On the afternoon of Sunday, Nov. 30, 1980, Mike Krzyewski won his first game at Duke University, defeating Stetson, 67-49. Jimmy Carter was still in the White House at that time, though President-elect Ronald Reagan was actively planning his succession. A little over a week later, on Dec. 8, 1980, John Lennon would be shot dead in front of his New York City apartment.

Duke’s victory that long-ago Sunday in Cameron Indoor Stadium over Stetson got minimal press attention. Few could have imagined then that less than 37 years later, on Nov. 11, 2017, Krzyzewski would win his 1,000th game with the Blue Devils with a win over Utah Valley.

 

Elite company

The numbers are staggering. Krzyzewski is one of just three active Division I coaches with more than 800 wins. The others are Roy Williams of UNC, and Jim Boeheim of Syracuse.

With Rick Pitino now out of coaching, there are only five active Division I coaches with 700 wins. Along with Krzyzewski, Williams, and Boeheim, West Virginia’s Bob Huggins and Coastal Carolina’s Cliff Ellis also make that particular list. But only Krzyzewski and Boeheim have won the overwhelming majority of their games at one school.
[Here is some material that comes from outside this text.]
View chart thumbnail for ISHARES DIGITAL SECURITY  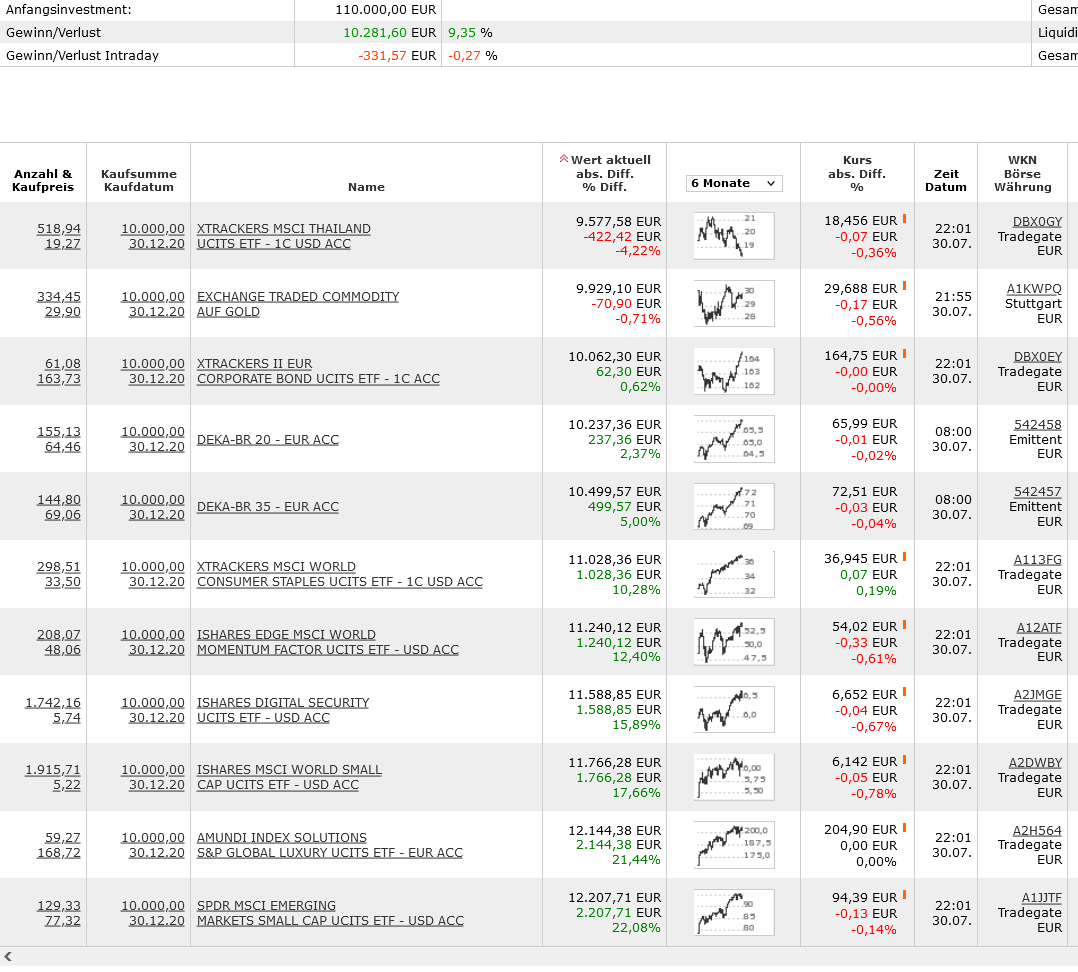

Duke’s 2015 NCAA title run gave Krzyzewski 12 Final Four appearances, tying John Wooden for the all-time record. Only three other active Division I head coaches – Williams, Boeheim, and Michigan State’s Tom Izzo – have at least five Final Four appearances.
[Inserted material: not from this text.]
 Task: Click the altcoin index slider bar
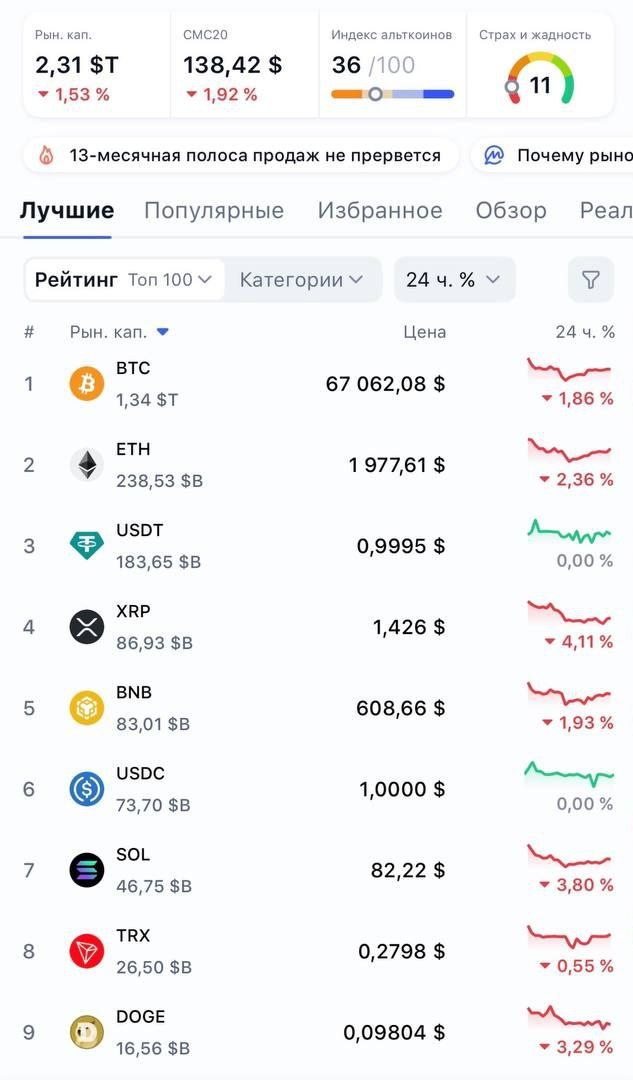click(x=392, y=94)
Krzyzewski’s five national championships rank only behind Wooden’s 10. Only one other active major college coach – UNC’s Williams – has more than two national titles. Krzyzewski’s 91 NCAA Tournament wins also bests Williams, who ranks second all-time with 76.

There is only one man in the history of college basketball – Harry Statham of McKendree University in Lebanon, Illinois – who has more victories than Krzyzewski at one school. Statham, who has coached at McKendree since 1967, has more than 1,100 victories as a college coach. But Statham has won all those games in relative obscurity, coaching at the NAIA level.

 

The peerless coach

Although Coach K has a peer in Statham in terms of total victories among smaller-college coaches, nobody approaches Krzyzewski in Division I. The next-closest coach in terms of major college victories to Coach K is his ACC rival, Jim Boeheim.
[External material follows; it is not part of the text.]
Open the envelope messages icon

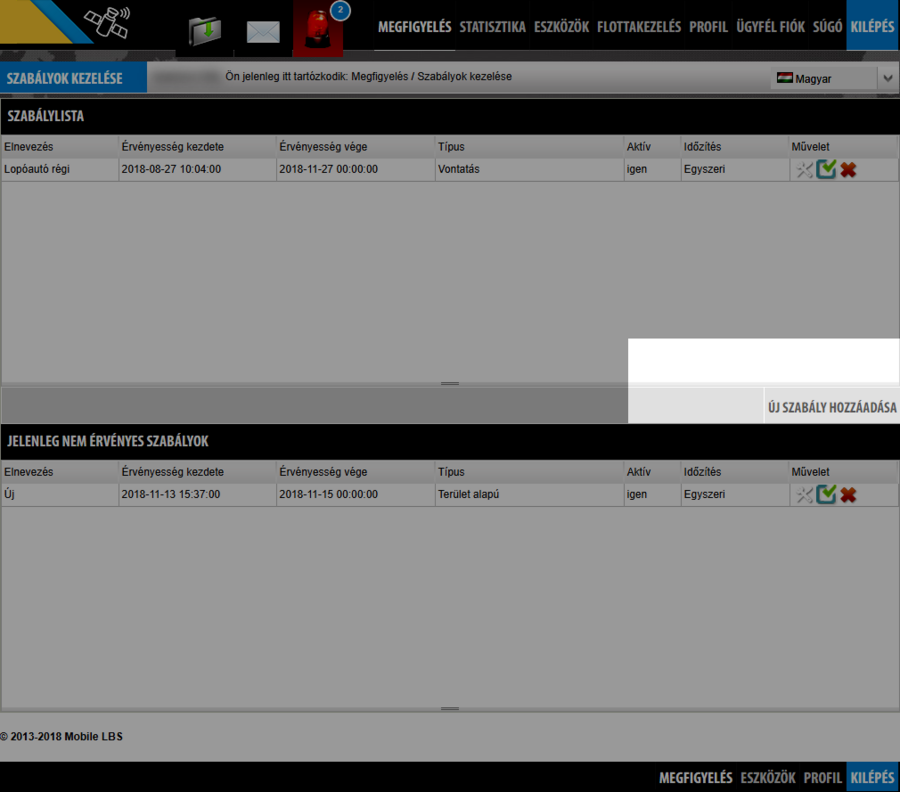(x=263, y=32)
Boeheim has been head coach at Syracuse since 1976, making him the longest-tenured major college coach in America. But despite a five-season head start on Krzyzewski, Boeheim has nearly a hundred fewer wins at Syracuse than Coach K has at Duke. Boeheim has nearly 170 fewer wins in total than Coach K, even though Krzyzewski and Boeheim became head coaches within a year of each other in the mid-1970s.

With Krzyzewski showing no signs of slowing down at age 70, and Harry Statham turning 80 this year, the Duke head coach still has time to become the winningest coach ever at any level of men’s college basketball. Later this season, Krzyzewski could also pass the late Pat Summitt to become the all-time winningest Division I coach in either men’s or women’s basketball.

Statham and Summitt’s records are the only remaining existing challenges to Coach K. If Krzyzewski surpasses Statham and Summit, he can stake claim to the title as the undisputed winningest coach in college basketball anywhere, at any level, with either gender.